The entries shown next need to be written again word for word.
Excerpted records: Begin
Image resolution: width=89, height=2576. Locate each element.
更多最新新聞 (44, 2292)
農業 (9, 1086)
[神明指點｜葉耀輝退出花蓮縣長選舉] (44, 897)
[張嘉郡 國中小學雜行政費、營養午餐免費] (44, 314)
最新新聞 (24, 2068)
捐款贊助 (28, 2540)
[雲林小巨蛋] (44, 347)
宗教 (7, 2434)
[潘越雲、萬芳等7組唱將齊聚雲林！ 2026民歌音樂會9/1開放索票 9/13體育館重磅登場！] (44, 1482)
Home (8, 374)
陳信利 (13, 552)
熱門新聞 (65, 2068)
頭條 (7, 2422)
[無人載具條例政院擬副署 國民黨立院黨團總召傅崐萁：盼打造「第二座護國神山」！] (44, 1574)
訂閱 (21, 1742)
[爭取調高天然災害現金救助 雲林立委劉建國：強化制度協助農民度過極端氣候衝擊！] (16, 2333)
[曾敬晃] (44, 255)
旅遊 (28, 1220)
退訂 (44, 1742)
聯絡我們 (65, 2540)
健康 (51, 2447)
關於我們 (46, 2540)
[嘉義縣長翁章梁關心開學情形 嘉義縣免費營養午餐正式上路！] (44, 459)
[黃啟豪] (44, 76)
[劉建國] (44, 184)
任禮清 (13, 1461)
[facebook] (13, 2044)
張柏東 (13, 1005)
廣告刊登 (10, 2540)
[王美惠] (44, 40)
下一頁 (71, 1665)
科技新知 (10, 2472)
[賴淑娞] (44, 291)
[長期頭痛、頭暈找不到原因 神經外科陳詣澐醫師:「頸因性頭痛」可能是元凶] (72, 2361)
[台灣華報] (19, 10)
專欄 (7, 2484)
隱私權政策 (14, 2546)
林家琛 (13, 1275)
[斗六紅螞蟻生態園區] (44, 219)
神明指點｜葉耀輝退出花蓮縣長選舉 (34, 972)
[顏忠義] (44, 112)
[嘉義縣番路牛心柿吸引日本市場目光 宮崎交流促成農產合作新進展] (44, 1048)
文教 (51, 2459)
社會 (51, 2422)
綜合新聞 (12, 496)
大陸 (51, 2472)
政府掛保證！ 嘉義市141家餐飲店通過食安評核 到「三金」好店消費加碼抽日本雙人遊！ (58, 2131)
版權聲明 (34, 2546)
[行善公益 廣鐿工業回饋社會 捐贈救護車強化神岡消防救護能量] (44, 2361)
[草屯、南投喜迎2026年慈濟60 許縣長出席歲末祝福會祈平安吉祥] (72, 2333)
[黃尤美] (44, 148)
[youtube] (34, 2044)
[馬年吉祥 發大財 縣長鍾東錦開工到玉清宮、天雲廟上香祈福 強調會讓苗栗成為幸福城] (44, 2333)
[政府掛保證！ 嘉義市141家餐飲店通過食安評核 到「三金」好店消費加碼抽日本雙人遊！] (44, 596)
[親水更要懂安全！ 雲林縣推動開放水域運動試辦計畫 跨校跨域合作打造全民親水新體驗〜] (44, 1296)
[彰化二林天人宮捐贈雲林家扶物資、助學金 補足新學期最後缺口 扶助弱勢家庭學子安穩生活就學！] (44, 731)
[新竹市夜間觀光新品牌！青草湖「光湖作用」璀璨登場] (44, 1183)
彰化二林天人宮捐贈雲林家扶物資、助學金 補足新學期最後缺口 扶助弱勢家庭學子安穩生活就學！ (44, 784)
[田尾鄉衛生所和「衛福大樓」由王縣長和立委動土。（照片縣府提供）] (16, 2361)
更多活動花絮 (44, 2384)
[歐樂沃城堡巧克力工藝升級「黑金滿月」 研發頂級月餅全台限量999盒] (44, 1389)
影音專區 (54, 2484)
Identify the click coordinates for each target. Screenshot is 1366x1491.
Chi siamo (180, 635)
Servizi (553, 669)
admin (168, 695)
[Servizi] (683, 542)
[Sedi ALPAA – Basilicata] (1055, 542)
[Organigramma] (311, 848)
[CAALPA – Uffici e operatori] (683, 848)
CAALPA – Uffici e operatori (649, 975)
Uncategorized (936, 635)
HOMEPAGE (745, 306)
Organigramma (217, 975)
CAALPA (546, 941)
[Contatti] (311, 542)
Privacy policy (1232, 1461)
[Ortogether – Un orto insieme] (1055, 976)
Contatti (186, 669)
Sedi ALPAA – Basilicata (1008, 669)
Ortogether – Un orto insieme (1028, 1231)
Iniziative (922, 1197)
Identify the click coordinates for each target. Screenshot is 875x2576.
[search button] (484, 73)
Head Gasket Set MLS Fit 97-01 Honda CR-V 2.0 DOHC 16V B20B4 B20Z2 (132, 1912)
Excerpted records: End
* Answer for the task
Image resolution: width=89, height=2576. Locate each element.
更多最新新聞 (44, 2292)
農業 (9, 1086)
[神明指點｜葉耀輝退出花蓮縣長選舉] (44, 897)
[張嘉郡 國中小學雜行政費、營養午餐免費] (44, 314)
最新新聞 (24, 2068)
捐款贊助 (28, 2540)
[雲林小巨蛋] (44, 347)
宗教 (7, 2434)
[潘越雲、萬芳等7組唱將齊聚雲林！ 2026民歌音樂會9/1開放索票 9/13體育館重磅登場！] (44, 1482)
Home (8, 374)
陳信利 (13, 552)
熱門新聞 (65, 2068)
頭條 (7, 2422)
[無人載具條例政院擬副署 國民黨立院黨團總召傅崐萁：盼打造「第二座護國神山」！] (44, 1574)
訂閱 (21, 1742)
[爭取調高天然災害現金救助 雲林立委劉建國：強化制度協助農民度過極端氣候衝擊！] (16, 2333)
[曾敬晃] (44, 255)
旅遊 (28, 1220)
退訂 (44, 1742)
聯絡我們 (65, 2540)
健康 (51, 2447)
關於我們 (46, 2540)
[嘉義縣長翁章梁關心開學情形 嘉義縣免費營養午餐正式上路！] (44, 459)
[黃啟豪] (44, 76)
[劉建國] (44, 184)
任禮清 (13, 1461)
[facebook] (13, 2044)
張柏東 (13, 1005)
廣告刊登 (10, 2540)
[王美惠] (44, 40)
下一頁 (71, 1665)
科技新知 (10, 2472)
[賴淑娞] (44, 291)
[長期頭痛、頭暈找不到原因 神經外科陳詣澐醫師:「頸因性頭痛」可能是元凶] (72, 2361)
[台灣華報] (19, 10)
專欄 (7, 2484)
隱私權政策 (14, 2546)
林家琛 (13, 1275)
[斗六紅螞蟻生態園區] (44, 219)
神明指點｜葉耀輝退出花蓮縣長選舉 (34, 972)
[顏忠義] (44, 112)
[嘉義縣番路牛心柿吸引日本市場目光 宮崎交流促成農產合作新進展] (44, 1048)
文教 (51, 2459)
社會 (51, 2422)
綜合新聞 (12, 496)
大陸 (51, 2472)
政府掛保證！ 嘉義市141家餐飲店通過食安評核 到「三金」好店消費加碼抽日本雙人遊！ (58, 2131)
版權聲明 (34, 2546)
[行善公益 廣鐿工業回饋社會 捐贈救護車強化神岡消防救護能量] (44, 2361)
[草屯、南投喜迎2026年慈濟60 許縣長出席歲末祝福會祈平安吉祥] (72, 2333)
[黃尤美] (44, 148)
[youtube] (34, 2044)
[馬年吉祥 發大財 縣長鍾東錦開工到玉清宮、天雲廟上香祈福 強調會讓苗栗成為幸福城] (44, 2333)
[政府掛保證！ 嘉義市141家餐飲店通過食安評核 到「三金」好店消費加碼抽日本雙人遊！] (44, 596)
[親水更要懂安全！ 雲林縣推動開放水域運動試辦計畫 跨校跨域合作打造全民親水新體驗〜] (44, 1296)
[彰化二林天人宮捐贈雲林家扶物資、助學金 補足新學期最後缺口 扶助弱勢家庭學子安穩生活就學！] (44, 731)
[新竹市夜間觀光新品牌！青草湖「光湖作用」璀璨登場] (44, 1183)
彰化二林天人宮捐贈雲林家扶物資、助學金 補足新學期最後缺口 扶助弱勢家庭學子安穩生活就學！ (44, 784)
[田尾鄉衛生所和「衛福大樓」由王縣長和立委動土。（照片縣府提供）] (16, 2361)
更多活動花絮 (44, 2384)
[歐樂沃城堡巧克力工藝升級「黑金滿月」 研發頂級月餅全台限量999盒] (44, 1389)
影音專區 (54, 2484)
Identify the click coordinates for each target. Screenshot is 1366x1491.
Chi siamo (180, 635)
Servizi (553, 669)
admin (168, 695)
[Servizi] (683, 542)
[Sedi ALPAA – Basilicata] (1055, 542)
[Organigramma] (311, 848)
[CAALPA – Uffici e operatori] (683, 848)
CAALPA – Uffici e operatori (649, 975)
Uncategorized (936, 635)
HOMEPAGE (745, 306)
Organigramma (217, 975)
CAALPA (546, 941)
[Contatti] (311, 542)
Privacy policy (1232, 1461)
[Ortogether – Un orto insieme] (1055, 976)
Contatti (186, 669)
Sedi ALPAA – Basilicata (1008, 669)
Ortogether – Un orto insieme (1028, 1231)
Iniziative (922, 1197)
Identify the click coordinates for each target. Screenshot is 875x2576.
[search button] (484, 73)
Head Gasket Set MLS Fit 97-01 Honda CR-V 2.0 DOHC 16V B20B4 B20Z2 (132, 1912)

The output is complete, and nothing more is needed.